*Exercise brief*
Search the material below for the word "agent" and copy every line in which it occurs.

*Task data*
----------------------------------------
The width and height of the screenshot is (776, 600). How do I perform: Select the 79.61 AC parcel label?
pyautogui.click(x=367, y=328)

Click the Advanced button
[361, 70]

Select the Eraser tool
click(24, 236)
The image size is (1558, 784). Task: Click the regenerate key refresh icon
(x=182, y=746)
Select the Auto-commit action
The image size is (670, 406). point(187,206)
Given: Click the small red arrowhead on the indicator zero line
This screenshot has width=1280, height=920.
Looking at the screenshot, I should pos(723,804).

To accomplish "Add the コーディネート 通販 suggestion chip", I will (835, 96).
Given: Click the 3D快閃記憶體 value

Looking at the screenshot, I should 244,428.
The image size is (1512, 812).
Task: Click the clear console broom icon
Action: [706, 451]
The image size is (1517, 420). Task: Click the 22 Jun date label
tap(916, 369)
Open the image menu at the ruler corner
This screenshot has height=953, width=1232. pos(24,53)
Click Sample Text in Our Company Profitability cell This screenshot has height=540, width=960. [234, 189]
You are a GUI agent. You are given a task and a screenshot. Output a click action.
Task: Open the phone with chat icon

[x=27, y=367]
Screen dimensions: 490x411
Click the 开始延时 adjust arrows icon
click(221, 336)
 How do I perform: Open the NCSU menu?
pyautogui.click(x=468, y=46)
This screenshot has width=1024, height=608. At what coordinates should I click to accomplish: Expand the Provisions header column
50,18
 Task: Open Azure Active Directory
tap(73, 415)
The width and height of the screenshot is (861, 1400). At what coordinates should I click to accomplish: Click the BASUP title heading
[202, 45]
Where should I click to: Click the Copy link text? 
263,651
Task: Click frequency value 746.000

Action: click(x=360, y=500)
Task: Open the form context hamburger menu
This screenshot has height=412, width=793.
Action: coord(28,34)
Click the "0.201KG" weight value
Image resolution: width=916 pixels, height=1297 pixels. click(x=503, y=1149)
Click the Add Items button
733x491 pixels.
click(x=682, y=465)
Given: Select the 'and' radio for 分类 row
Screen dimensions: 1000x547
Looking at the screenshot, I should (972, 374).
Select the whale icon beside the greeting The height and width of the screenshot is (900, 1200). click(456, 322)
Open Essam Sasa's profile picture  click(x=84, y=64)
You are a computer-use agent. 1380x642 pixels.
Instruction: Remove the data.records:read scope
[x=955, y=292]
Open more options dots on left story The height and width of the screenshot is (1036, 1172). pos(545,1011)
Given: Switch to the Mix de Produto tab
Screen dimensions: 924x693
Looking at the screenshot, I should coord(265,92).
----------------------------------------
*Result of this task*
You are a GUI agent. You are given a task and a screenshot. Output a click action.
You are a computer-use agent. 1380x642 pixels.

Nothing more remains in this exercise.